## Given data
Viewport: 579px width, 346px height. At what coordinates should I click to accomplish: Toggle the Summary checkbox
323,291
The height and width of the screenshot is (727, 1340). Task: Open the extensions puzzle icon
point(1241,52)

...

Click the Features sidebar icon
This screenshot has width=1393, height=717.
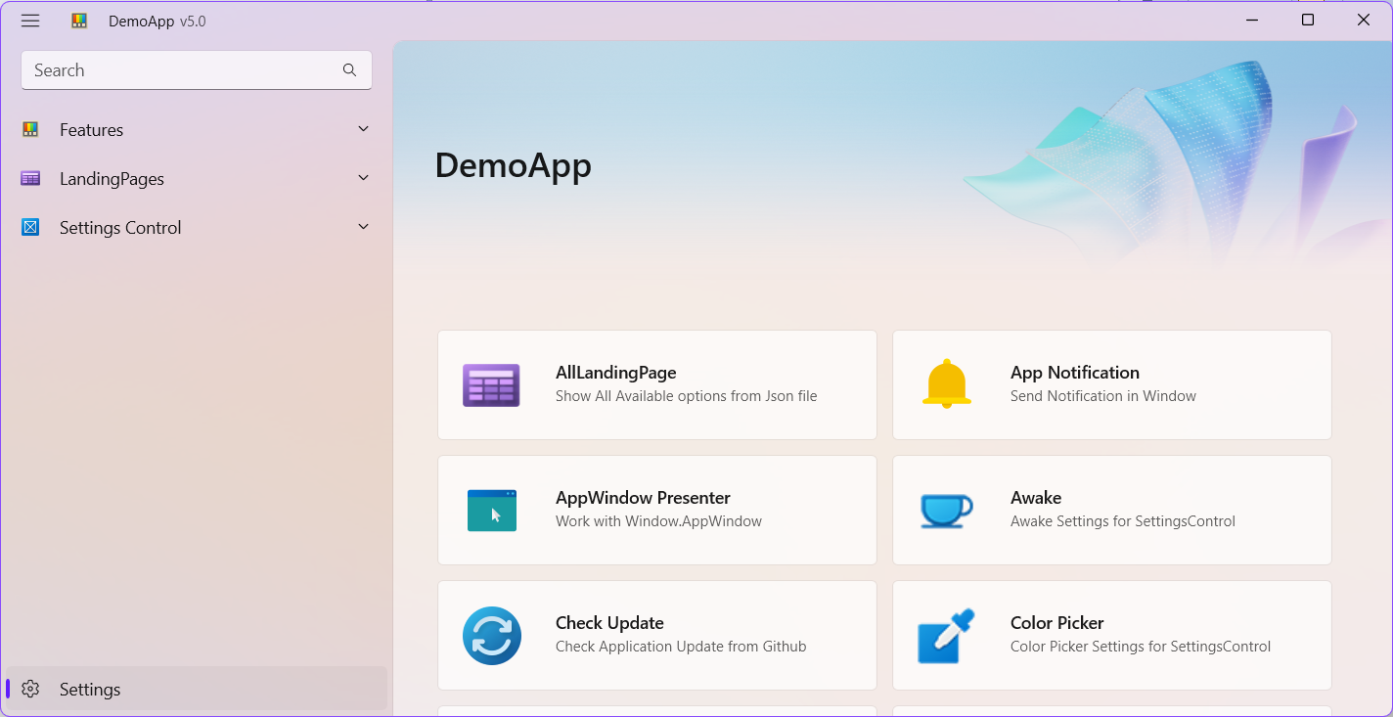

--

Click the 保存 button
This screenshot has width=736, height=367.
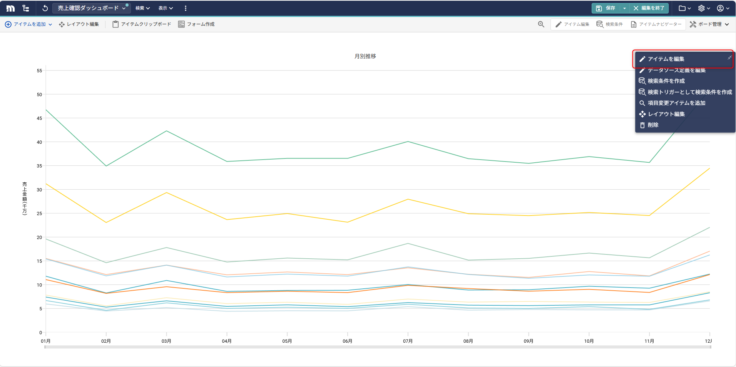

## Prompt
Offset every coordinate in the answers by adding -54 to each number, and rewrite only the records from the line with "The height and" up to and including the line with "point(1241,52)", requests included.

## Solution to this task
The height and width of the screenshot is (727, 1340). Task: Open the extensions puzzle icon
point(1187,-2)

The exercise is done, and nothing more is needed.